A Secretaria do Meio Ambiente e a Sanepar estão estudando a possibilidade de tornar obrigatória a construção de caixas de gordura em casas, prédios e estabelecimentos comerciais de Londrina. Hoje, há apenas uma recomendação nesse sentido. Especialistas das áreas de engenharia e de defesa ambiental concordam sobre a importância do dispositivo, mas não há unanimidade sobre a obrigação da instalação em todas as obras.
A necessidade é maior em estabelecimentos como restaurantes, lanchonetes, açougues, entre outros. As praças de alimentação dos shoppings são áreas de risco, já que a produção de gordura é grande. No Catuaí, por exemplo, cada ponto comercial conta com a própria caixa, que é ligada na rede interna de esgoto. Desta, a rede é conectada ao sistema público de esgoto sanitário.

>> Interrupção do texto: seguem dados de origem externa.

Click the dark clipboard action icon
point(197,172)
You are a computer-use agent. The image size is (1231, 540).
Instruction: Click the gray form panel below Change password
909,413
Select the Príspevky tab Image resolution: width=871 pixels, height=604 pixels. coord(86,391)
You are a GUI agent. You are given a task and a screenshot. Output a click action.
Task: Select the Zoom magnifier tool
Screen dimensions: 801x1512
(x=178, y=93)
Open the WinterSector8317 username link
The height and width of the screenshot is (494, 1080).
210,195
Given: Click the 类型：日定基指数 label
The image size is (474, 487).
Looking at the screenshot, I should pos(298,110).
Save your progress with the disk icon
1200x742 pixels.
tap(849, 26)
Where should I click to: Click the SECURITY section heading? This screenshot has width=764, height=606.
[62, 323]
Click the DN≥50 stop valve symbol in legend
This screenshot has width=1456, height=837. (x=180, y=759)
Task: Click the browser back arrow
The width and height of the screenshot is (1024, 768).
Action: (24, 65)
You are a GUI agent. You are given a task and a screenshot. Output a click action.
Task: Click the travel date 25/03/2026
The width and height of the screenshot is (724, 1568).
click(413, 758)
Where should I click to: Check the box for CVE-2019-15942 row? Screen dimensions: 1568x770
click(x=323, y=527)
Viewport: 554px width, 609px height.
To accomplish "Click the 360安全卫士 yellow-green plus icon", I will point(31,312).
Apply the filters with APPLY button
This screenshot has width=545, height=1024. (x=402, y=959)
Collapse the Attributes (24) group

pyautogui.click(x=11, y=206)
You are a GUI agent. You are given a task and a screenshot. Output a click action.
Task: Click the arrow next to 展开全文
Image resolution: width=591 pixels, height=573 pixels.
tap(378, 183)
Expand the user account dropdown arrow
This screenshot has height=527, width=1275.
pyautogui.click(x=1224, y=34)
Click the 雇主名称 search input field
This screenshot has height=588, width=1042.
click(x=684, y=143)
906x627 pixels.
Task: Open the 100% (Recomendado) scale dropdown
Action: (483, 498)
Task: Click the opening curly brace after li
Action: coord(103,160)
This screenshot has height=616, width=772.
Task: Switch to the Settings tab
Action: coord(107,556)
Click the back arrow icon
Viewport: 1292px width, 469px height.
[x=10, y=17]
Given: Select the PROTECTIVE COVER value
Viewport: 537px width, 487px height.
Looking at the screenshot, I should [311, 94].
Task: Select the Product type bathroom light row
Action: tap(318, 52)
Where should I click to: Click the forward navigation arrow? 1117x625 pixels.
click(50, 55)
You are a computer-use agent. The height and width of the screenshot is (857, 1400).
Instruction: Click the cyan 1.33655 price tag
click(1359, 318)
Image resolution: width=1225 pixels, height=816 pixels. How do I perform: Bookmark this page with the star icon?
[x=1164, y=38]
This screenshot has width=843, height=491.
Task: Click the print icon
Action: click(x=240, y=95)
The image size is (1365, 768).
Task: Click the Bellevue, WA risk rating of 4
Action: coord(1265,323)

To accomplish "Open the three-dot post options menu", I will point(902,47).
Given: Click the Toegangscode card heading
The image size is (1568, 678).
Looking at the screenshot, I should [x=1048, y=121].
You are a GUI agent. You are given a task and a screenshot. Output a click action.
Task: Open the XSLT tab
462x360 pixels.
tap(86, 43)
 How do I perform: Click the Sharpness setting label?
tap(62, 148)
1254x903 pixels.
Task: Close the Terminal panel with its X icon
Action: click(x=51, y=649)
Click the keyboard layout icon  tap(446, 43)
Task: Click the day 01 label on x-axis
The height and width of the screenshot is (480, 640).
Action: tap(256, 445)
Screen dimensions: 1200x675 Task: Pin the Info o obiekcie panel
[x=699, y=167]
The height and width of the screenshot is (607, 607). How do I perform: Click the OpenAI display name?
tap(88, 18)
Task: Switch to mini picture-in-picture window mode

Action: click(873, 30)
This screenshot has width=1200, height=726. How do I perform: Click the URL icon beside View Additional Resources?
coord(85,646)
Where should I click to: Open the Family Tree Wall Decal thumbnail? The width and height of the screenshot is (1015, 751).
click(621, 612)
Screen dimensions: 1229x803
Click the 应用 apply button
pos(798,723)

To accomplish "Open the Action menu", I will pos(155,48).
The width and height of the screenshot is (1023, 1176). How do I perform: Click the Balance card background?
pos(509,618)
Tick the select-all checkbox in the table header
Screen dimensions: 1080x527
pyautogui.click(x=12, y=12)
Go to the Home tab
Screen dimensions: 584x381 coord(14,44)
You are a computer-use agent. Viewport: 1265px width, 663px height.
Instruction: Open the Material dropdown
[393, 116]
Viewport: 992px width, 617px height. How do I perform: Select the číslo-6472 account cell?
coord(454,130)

O engenheiro Wagner Soeiro Pagnan é o gerente de operações do centro de compras. Segundo ele, em função do volume de gordura produzido, a limpeza das caixas primárias é feita semanalmente pela equipe do próprio shopping. ''Aplicamos, a cada dois dias, um produto bactericida com microorganismos vivos, que vai digerindo a gordura'', explica a encarregada de limpeza Neli Guassu.
Uma vez por mês uma empresa especializada é contratada para fazer a limpeza através dos sistemas de hidrojateamento e sucção. Somente na praça de alimentação são 17 caixas de gordura. Os dejetos são provenientes da lavagem de materiais e equipamentos. ''A gordura das frituras e das chapas não vai para o esgoto. É recolhida em tambores que são recolhidos uma vez por semana. As lanchonetes vendem o óleo usado para a reciclagem'', revela Pagnan.
O problema do despejo irregular de óleo de cozinha e de excesso de gordura na rede reflete no trabalho da Sanepar. A empresa, responsável pelo gerenciamento da rede de esgoto sanitário da cidade, está preocupada com o descarte irregular de material gorduroso. Para minimizar o problema, a construção definitiva pode tornar-se obrigatória. O tema está em debate durante a confecção do novo Plano Diretor da cidade.